> [What to produce] Edit the rows below, changing every "Locate an element on the screen" to "Find one element on the screen" and leaving all other text unchanged.
Start of Data for analysis
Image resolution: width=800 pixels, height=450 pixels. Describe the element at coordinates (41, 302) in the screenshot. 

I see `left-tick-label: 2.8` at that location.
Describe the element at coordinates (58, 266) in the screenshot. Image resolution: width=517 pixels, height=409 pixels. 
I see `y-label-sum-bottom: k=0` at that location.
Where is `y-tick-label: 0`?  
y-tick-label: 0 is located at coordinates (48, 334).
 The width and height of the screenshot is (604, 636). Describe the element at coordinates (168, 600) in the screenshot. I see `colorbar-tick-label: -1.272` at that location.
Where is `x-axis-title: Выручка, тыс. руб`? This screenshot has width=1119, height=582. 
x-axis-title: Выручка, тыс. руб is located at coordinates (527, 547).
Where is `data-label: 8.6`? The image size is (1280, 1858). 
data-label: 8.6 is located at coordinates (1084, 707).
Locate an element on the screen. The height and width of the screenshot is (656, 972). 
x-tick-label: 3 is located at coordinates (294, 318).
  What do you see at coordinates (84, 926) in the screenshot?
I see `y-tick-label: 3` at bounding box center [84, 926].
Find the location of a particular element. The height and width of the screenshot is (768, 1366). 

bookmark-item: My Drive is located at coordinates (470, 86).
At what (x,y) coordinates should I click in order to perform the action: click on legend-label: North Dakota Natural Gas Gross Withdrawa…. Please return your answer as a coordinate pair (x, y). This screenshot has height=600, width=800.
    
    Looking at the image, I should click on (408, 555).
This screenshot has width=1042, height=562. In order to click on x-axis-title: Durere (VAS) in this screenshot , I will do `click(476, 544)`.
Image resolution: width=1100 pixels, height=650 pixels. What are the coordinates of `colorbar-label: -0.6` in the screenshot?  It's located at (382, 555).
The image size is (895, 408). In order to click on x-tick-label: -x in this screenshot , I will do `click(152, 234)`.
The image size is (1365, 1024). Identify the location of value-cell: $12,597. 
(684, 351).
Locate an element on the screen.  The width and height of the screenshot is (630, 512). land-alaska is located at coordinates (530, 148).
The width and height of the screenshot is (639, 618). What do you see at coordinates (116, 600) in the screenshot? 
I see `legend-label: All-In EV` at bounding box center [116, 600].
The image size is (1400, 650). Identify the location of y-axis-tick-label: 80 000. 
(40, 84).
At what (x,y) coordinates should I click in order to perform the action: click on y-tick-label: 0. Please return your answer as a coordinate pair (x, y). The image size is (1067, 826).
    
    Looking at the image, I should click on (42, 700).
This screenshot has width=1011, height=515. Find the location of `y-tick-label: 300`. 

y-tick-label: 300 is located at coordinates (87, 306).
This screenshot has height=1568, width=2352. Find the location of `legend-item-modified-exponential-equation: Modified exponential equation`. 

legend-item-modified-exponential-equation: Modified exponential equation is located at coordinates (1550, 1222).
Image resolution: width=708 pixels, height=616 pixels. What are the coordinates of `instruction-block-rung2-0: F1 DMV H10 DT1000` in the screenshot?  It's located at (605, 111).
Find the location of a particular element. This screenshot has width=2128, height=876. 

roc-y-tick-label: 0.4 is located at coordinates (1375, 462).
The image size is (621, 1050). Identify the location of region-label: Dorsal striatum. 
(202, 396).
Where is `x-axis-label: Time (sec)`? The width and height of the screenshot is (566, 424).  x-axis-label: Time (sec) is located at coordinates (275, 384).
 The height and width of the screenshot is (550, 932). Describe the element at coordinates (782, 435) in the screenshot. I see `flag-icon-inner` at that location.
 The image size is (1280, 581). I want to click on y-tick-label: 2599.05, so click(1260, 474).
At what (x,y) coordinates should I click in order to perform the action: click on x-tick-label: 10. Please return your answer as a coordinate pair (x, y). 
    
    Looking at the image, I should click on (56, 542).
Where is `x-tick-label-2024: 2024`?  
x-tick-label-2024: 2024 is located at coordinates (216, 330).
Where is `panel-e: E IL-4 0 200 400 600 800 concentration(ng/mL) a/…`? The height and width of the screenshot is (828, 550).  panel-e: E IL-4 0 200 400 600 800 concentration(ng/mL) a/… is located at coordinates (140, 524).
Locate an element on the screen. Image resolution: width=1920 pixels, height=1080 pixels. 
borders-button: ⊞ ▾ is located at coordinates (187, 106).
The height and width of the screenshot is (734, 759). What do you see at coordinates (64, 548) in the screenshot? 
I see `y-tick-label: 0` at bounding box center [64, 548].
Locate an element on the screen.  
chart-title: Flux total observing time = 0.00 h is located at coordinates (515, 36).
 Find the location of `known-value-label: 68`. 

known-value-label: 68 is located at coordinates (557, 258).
End of Data for analysis
> [Response to this exercise]
Image resolution: width=800 pixels, height=450 pixels. Describe the element at coordinates (41, 302) in the screenshot. 

I see `left-tick-label: 2.8` at that location.
Describe the element at coordinates (58, 266) in the screenshot. Image resolution: width=517 pixels, height=409 pixels. 
I see `y-label-sum-bottom: k=0` at that location.
Where is `y-tick-label: 0`?  
y-tick-label: 0 is located at coordinates (48, 334).
 The width and height of the screenshot is (604, 636). Describe the element at coordinates (168, 600) in the screenshot. I see `colorbar-tick-label: -1.272` at that location.
Where is `x-axis-title: Выручка, тыс. руб`? This screenshot has width=1119, height=582. 
x-axis-title: Выручка, тыс. руб is located at coordinates (527, 547).
Where is `data-label: 8.6`? The image size is (1280, 1858). 
data-label: 8.6 is located at coordinates (1084, 707).
Find one element on the screen. The height and width of the screenshot is (656, 972). 
x-tick-label: 3 is located at coordinates (294, 318).
  What do you see at coordinates (84, 926) in the screenshot?
I see `y-tick-label: 3` at bounding box center [84, 926].
Find the location of a particular element. The height and width of the screenshot is (768, 1366). 

bookmark-item: My Drive is located at coordinates (470, 86).
At what (x,y) coordinates should I click in order to perform the action: click on legend-label: North Dakota Natural Gas Gross Withdrawa…. Please return your answer as a coordinate pair (x, y). This screenshot has height=600, width=800.
    
    Looking at the image, I should click on (408, 555).
This screenshot has width=1042, height=562. In order to click on x-axis-title: Durere (VAS) in this screenshot , I will do `click(476, 544)`.
Image resolution: width=1100 pixels, height=650 pixels. What are the coordinates of `colorbar-label: -0.6` in the screenshot?  It's located at (382, 555).
The image size is (895, 408). In order to click on x-tick-label: -x in this screenshot , I will do `click(152, 234)`.
The image size is (1365, 1024). Identify the location of value-cell: $12,597. 
(684, 351).
Find one element on the screen.  The width and height of the screenshot is (630, 512). land-alaska is located at coordinates (530, 148).
The width and height of the screenshot is (639, 618). What do you see at coordinates (116, 600) in the screenshot? 
I see `legend-label: All-In EV` at bounding box center [116, 600].
The image size is (1400, 650). Identify the location of y-axis-tick-label: 80 000. 
(40, 84).
At what (x,y) coordinates should I click in order to perform the action: click on y-tick-label: 0. Please return your answer as a coordinate pair (x, y). The image size is (1067, 826).
    
    Looking at the image, I should click on (42, 700).
This screenshot has width=1011, height=515. Find the location of `y-tick-label: 300`. 

y-tick-label: 300 is located at coordinates (87, 306).
This screenshot has height=1568, width=2352. Find the location of `legend-item-modified-exponential-equation: Modified exponential equation`. 

legend-item-modified-exponential-equation: Modified exponential equation is located at coordinates (1550, 1222).
Image resolution: width=708 pixels, height=616 pixels. What are the coordinates of `instruction-block-rung2-0: F1 DMV H10 DT1000` in the screenshot?  It's located at (605, 111).
Find the location of a particular element. This screenshot has width=2128, height=876. 

roc-y-tick-label: 0.4 is located at coordinates (1375, 462).
The image size is (621, 1050). Identify the location of region-label: Dorsal striatum. 
(202, 396).
Where is `x-axis-label: Time (sec)`? The width and height of the screenshot is (566, 424).  x-axis-label: Time (sec) is located at coordinates (275, 384).
 The height and width of the screenshot is (550, 932). Describe the element at coordinates (782, 435) in the screenshot. I see `flag-icon-inner` at that location.
 The image size is (1280, 581). I want to click on y-tick-label: 2599.05, so click(1260, 474).
At what (x,y) coordinates should I click in order to perform the action: click on x-tick-label: 10. Please return your answer as a coordinate pair (x, y). 
    
    Looking at the image, I should click on (56, 542).
Where is `x-tick-label-2024: 2024`?  
x-tick-label-2024: 2024 is located at coordinates (216, 330).
Where is `panel-e: E IL-4 0 200 400 600 800 concentration(ng/mL) a/…`? The height and width of the screenshot is (828, 550).  panel-e: E IL-4 0 200 400 600 800 concentration(ng/mL) a/… is located at coordinates (140, 524).
Find one element on the screen. Image resolution: width=1920 pixels, height=1080 pixels. 
borders-button: ⊞ ▾ is located at coordinates (187, 106).
The height and width of the screenshot is (734, 759). What do you see at coordinates (64, 548) in the screenshot? 
I see `y-tick-label: 0` at bounding box center [64, 548].
Find one element on the screen.  
chart-title: Flux total observing time = 0.00 h is located at coordinates (515, 36).
 Find the location of `known-value-label: 68`. 

known-value-label: 68 is located at coordinates (557, 258).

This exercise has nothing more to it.